STATED TASK: Retype the listing below word for word, leaving out the pictures.

──────────

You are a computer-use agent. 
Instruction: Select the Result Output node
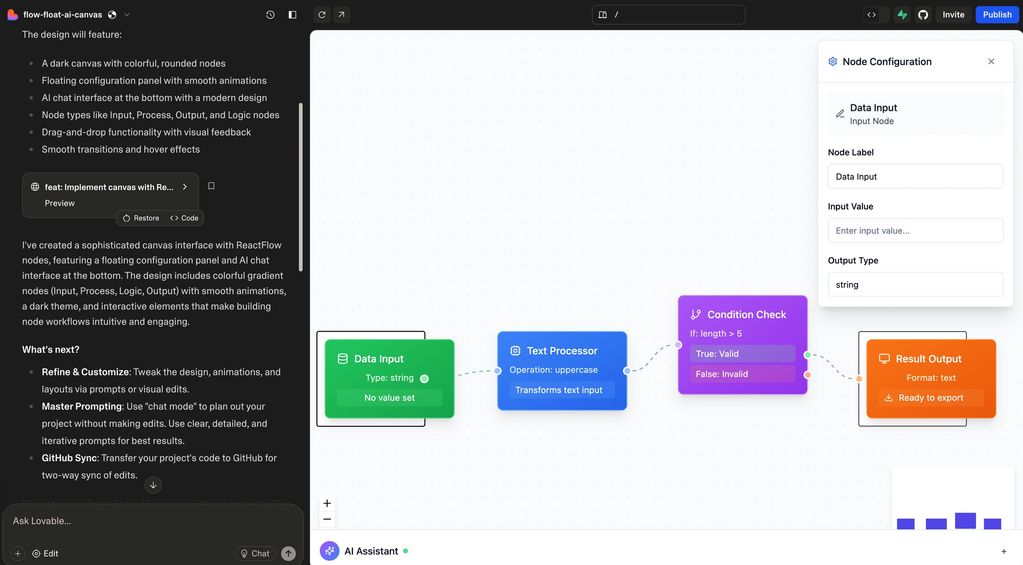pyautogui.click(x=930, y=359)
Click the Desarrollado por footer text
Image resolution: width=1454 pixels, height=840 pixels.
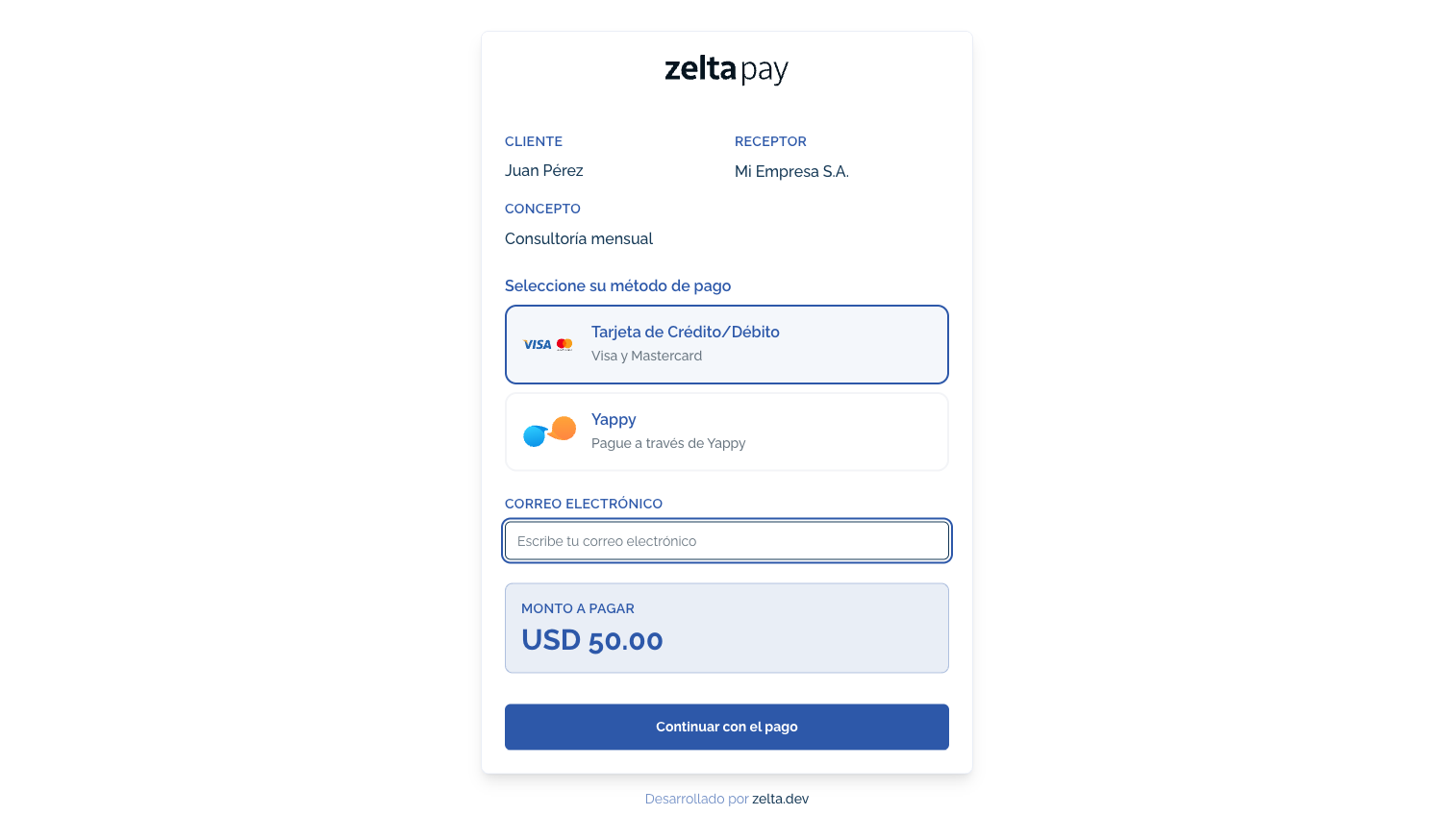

──────────

COMPLETED TASK:
You are a computer-use agent. 
Instruction: Select the Result Output node
pyautogui.click(x=930, y=359)
Click the Desarrollado por footer text
Image resolution: width=1454 pixels, height=840 pixels.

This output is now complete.